Rewrite all of the material below with "Screen dimensions" changed to "Screen size" everywhere it occurs, keeping every other character the same.

- _DATASET ROWS_:
▼

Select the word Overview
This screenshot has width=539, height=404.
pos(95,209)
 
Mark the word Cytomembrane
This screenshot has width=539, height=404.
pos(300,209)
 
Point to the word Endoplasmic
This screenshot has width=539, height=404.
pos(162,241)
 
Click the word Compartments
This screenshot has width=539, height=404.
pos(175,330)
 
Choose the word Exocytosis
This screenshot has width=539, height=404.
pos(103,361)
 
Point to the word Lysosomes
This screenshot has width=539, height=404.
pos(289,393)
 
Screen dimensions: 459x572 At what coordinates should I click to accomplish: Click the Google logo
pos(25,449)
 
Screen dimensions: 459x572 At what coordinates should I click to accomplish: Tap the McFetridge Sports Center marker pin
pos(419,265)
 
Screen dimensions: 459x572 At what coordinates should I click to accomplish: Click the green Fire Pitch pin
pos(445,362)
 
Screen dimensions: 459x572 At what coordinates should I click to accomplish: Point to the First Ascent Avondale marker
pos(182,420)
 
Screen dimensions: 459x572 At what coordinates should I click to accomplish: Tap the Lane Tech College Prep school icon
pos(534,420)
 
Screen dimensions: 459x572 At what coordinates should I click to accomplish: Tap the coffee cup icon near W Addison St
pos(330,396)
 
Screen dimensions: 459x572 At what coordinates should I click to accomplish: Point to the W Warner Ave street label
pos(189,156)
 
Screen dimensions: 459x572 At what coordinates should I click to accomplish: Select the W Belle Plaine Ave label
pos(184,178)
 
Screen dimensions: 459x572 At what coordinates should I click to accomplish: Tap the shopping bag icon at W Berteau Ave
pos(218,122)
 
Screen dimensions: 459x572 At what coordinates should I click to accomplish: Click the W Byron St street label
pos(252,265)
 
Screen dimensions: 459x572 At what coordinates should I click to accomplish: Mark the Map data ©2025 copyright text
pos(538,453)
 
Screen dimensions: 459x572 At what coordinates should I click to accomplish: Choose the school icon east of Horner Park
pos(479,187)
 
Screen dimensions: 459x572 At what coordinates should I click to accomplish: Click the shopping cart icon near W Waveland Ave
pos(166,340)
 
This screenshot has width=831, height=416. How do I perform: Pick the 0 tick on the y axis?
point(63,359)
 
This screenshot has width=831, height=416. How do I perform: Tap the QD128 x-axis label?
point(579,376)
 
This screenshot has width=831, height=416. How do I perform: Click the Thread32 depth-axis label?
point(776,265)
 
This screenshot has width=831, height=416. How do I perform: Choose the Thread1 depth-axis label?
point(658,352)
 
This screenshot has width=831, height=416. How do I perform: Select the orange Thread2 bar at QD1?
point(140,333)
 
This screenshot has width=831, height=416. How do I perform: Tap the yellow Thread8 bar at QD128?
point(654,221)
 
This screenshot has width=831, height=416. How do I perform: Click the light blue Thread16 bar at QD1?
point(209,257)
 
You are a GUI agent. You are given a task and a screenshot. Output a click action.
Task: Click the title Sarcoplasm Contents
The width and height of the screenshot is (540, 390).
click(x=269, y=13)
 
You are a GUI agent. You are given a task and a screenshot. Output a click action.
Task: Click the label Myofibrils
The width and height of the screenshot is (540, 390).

▲

- _OUTPUT OF THE EXERCISE_:
Select the word Overview
This screenshot has width=539, height=404.
pos(95,209)
 
Mark the word Cytomembrane
This screenshot has width=539, height=404.
pos(300,209)
 
Point to the word Endoplasmic
This screenshot has width=539, height=404.
pos(162,241)
 
Click the word Compartments
This screenshot has width=539, height=404.
pos(175,330)
 
Choose the word Exocytosis
This screenshot has width=539, height=404.
pos(103,361)
 
Point to the word Lysosomes
This screenshot has width=539, height=404.
pos(289,393)
 
Screen size: 459x572 At what coordinates should I click to accomplish: Click the Google logo
pos(25,449)
 
Screen size: 459x572 At what coordinates should I click to accomplish: Tap the McFetridge Sports Center marker pin
pos(419,265)
 
Screen size: 459x572 At what coordinates should I click to accomplish: Click the green Fire Pitch pin
pos(445,362)
 
Screen size: 459x572 At what coordinates should I click to accomplish: Point to the First Ascent Avondale marker
pos(182,420)
 
Screen size: 459x572 At what coordinates should I click to accomplish: Tap the Lane Tech College Prep school icon
pos(534,420)
 
Screen size: 459x572 At what coordinates should I click to accomplish: Tap the coffee cup icon near W Addison St
pos(330,396)
 
Screen size: 459x572 At what coordinates should I click to accomplish: Point to the W Warner Ave street label
pos(189,156)
 
Screen size: 459x572 At what coordinates should I click to accomplish: Select the W Belle Plaine Ave label
pos(184,178)
 
Screen size: 459x572 At what coordinates should I click to accomplish: Tap the shopping bag icon at W Berteau Ave
pos(218,122)
 
Screen size: 459x572 At what coordinates should I click to accomplish: Click the W Byron St street label
pos(252,265)
 
Screen size: 459x572 At what coordinates should I click to accomplish: Mark the Map data ©2025 copyright text
pos(538,453)
 
Screen size: 459x572 At what coordinates should I click to accomplish: Choose the school icon east of Horner Park
pos(479,187)
 
Screen size: 459x572 At what coordinates should I click to accomplish: Click the shopping cart icon near W Waveland Ave
pos(166,340)
 
This screenshot has width=831, height=416. How do I perform: Pick the 0 tick on the y axis?
point(63,359)
 
This screenshot has width=831, height=416. How do I perform: Tap the QD128 x-axis label?
point(579,376)
 
This screenshot has width=831, height=416. How do I perform: Click the Thread32 depth-axis label?
point(776,265)
 
This screenshot has width=831, height=416. How do I perform: Choose the Thread1 depth-axis label?
point(658,352)
 
This screenshot has width=831, height=416. How do I perform: Select the orange Thread2 bar at QD1?
point(140,333)
 
This screenshot has width=831, height=416. How do I perform: Tap the yellow Thread8 bar at QD128?
point(654,221)
 
This screenshot has width=831, height=416. How do I perform: Click the light blue Thread16 bar at QD1?
point(209,257)
 
You are a GUI agent. You are given a task and a screenshot. Output a click action.
Task: Click the title Sarcoplasm Contents
The width and height of the screenshot is (540, 390).
click(x=269, y=13)
 
You are a GUI agent. You are given a task and a screenshot. Output a click action.
Task: Click the label Myofibrils
The width and height of the screenshot is (540, 390).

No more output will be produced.